Wynonna will marry her longtime security guard and road manager, D. R. Roach. Both have been married once before. Wynonna has two children, Elijah and Grace. Roach has one, Zachary. No date has been set. According to a news release announcing the couple's engagement, the proposal came on the second anniversary of their first date. Wynonna is at work on a new solo album, to be promoted by Universal Records New York. Plans are to release it in the first half of 2002. ...

George Strait plans to return to the biggest annual musical event in Texas, the Houston Livestock Show and Rodeo. The singer, who last played the rodeo four years ago, has agreed to headline the March 3, 2002 concert, which will be the last such performance in the Reliant Astrodome. Strait has also signed to play the first rodeo

performance in the Astrodome's successor, the new Reliant Stadium, in 2003. The 2002 rodeo and concert series runs from February 12 to March 3. Country and pop artists perform daily. ...

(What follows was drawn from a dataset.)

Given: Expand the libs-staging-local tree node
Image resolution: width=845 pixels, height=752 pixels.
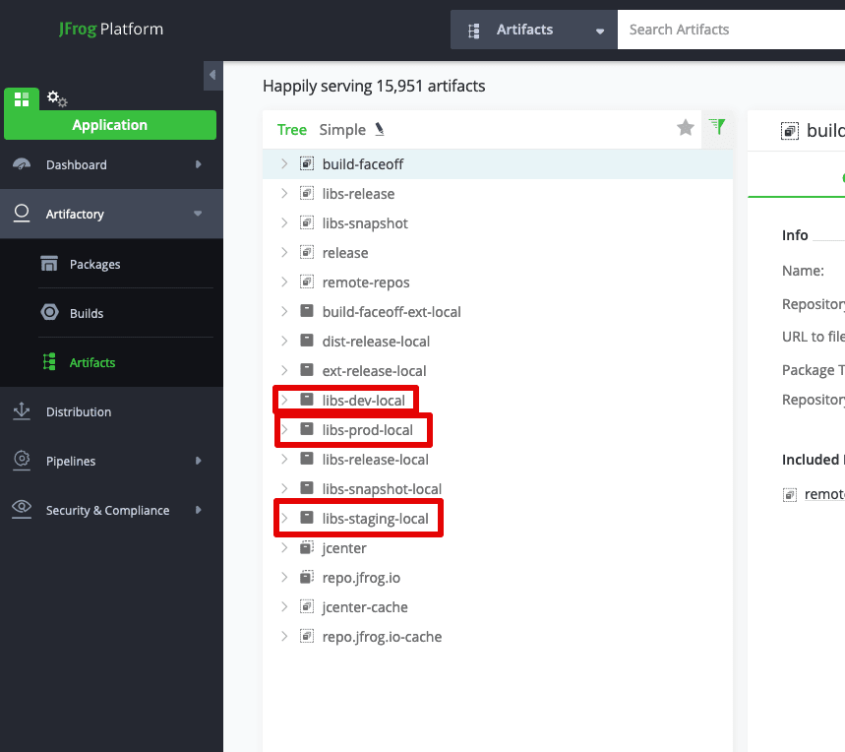Looking at the screenshot, I should click(284, 519).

Almost 18 months after it was announced, construction has yet to begin on a new Gilley's honky-tonk in Dallas. The new club is intended to be an upscale re-creation of the Pasadena, Texas, club that inspired the movie "Urban Cowboy." The new site, on 10 acres in downtown Dallas, is still awaiting city approval. Plans call for corporate suites, a large dance floor, several restaurants, two mechanical bulls, displays of country music memorabilia and a drive-in movie. The old Gilley's burned to the ground several years ago. ...

Trisha Yearwood will play Nashville's Ryman Auditorium October 14. The date was added recently to her 2001 tour, which began in June at the House of Blues in New Orleans and continues through October 21, when she plays Myrtle Beach, South Carolina. The Ryman has special significance for Yearwood. Aside from its country music connections, she was married onstage there, and in 1999, when the Grand Ole Opry returned to the Ryman, she was invited to become a member of the cast. ...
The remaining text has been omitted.